Mass. General had previously been part of a national network of 55 Ebola treatment centers, but will now have enhanced resources as a special regional center. Additional building modifications must be made to meet requirements stipulated by the grant, such as the capacity to treat at least two Ebola patients simultaneously.

“While the risk for Ebola in Massachusetts remains extremely low, these combined efforts demonstrate that our state is well prepared,” Dr. Monica Bharel, the Massachusetts public health commissioner, said in a statement.

Okay, doc.


Also see:

"In 2014, Dr. Kent Brantly, the first Ebola victim to be brought to the United States from Africa, was safely escorted into a specialized isolation unit at Emory University Hospital in Atlanta, where he recovered from the disease."
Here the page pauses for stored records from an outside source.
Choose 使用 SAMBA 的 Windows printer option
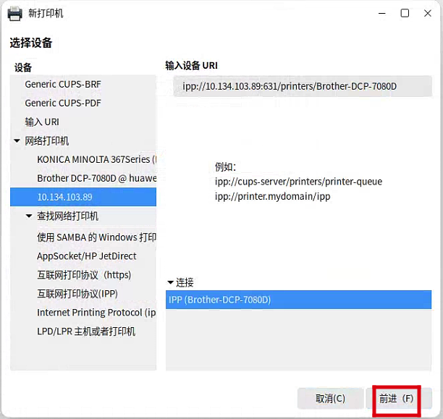pyautogui.click(x=96, y=237)
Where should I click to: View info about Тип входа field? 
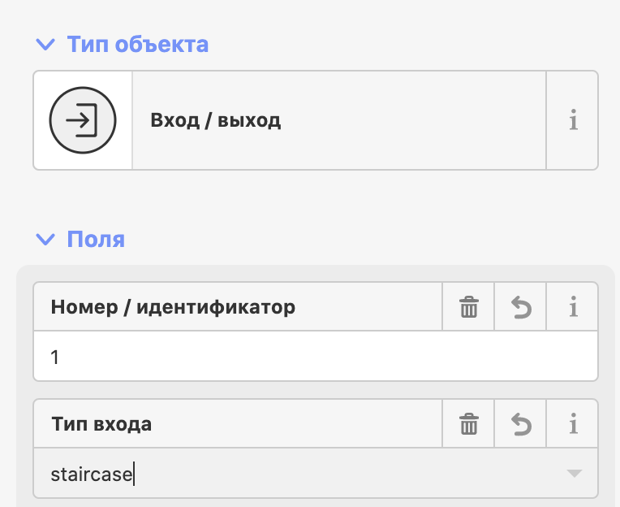point(573,424)
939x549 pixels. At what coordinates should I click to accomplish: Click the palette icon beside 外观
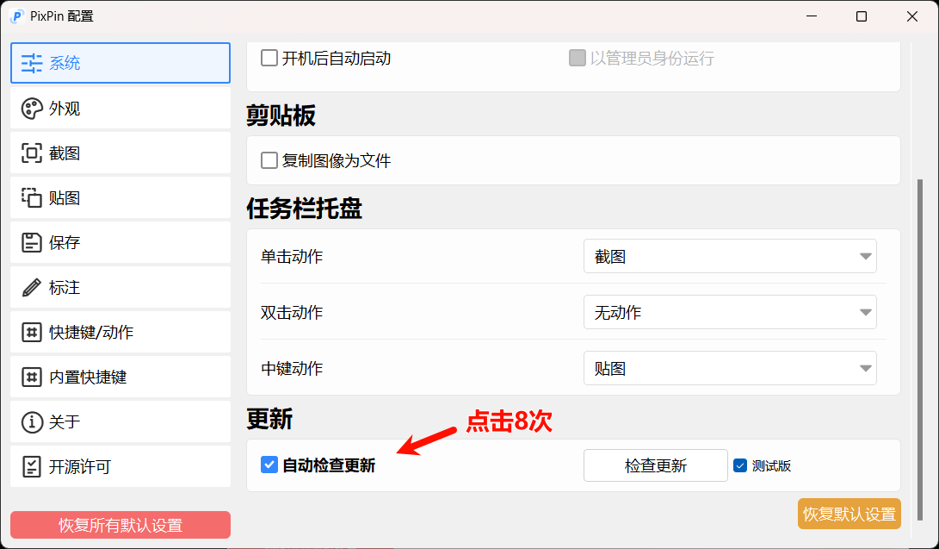point(32,109)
RelatedHospital clears traveler who was monitored for Ebola

Any other flu going around?

US not ready to say bird flu outbreak is over

Not much buzz about it, but cage-free can't help:

"Want to snuggle with your chickens? Stop it, CDC warns" by Beth Teitell Globe Staff  July 21, 2015

It sounds like a joke that mocks hipsters who keep backyard chickens. But in the wake of salmonella outbreaks linked to live poultry, the stern advice that came from the Centers for Disease Control this month was real: “Do not snuggle or kiss the birds,” the agency warned. “Do not let live poultry into the house.”

Most people don’t need to be told to keep their lips off a bird. Or informed that chickens make terrible roommates. But with the country in an urban-farming swoon — and 181 people sickened, including one in Massachusetts — public displays of human-bird affection are not as uncommon as one might imagine.

Local celebrity farmers include model Gisele Bundchen, who told Food & Wine last year that she had a “beautiful garden” in Los Angeles where she raised chickens, and former pitcher Curt Schilling, who recently blogged about getting 20 chicks. “Time to meet some of the new girls,” he headlined a post introducing the new members of his flock.

That reminds me. I didn't give you the latest sports report.

Last week, as the CDC advisory zipped around Facebook and chicken circles, Joy Lapseritis, a farmer from Cape Cod, said she got the chickens for the eggs and tick control, but finds herself surprised by her devotion to the birds....

Some person was wearing "a T-shirt proclaiming, “I kissed a chick and I liked it”— and “people don’t realize it, but chickens are very affectionate.” 

Ever hear of a peck of a kiss?


Better stay indoors these days:

Official: Mosquito-borne diseases could hit state ‘anytime now’

Mass. reports season’s first West Nile-infected mosquito

Risk of West Nile infection rises in 12 Boston-area communities

It rarely kills anyone; however, the pre$$ screams about it every year.

Unvaccinated child isolated with measles

Child misdiagnosed with measles on Martha’s Vineyard

Remember the measles scare?

Boy dies after flu-like illness

Some sort of bacterial disease they say, or maybe Lyme disease.

CDC links medicine to birth defects

Antidepressants are topic of study, and they can't be helping; however, it is always anything and everything that may be the cause -- except the vaccines!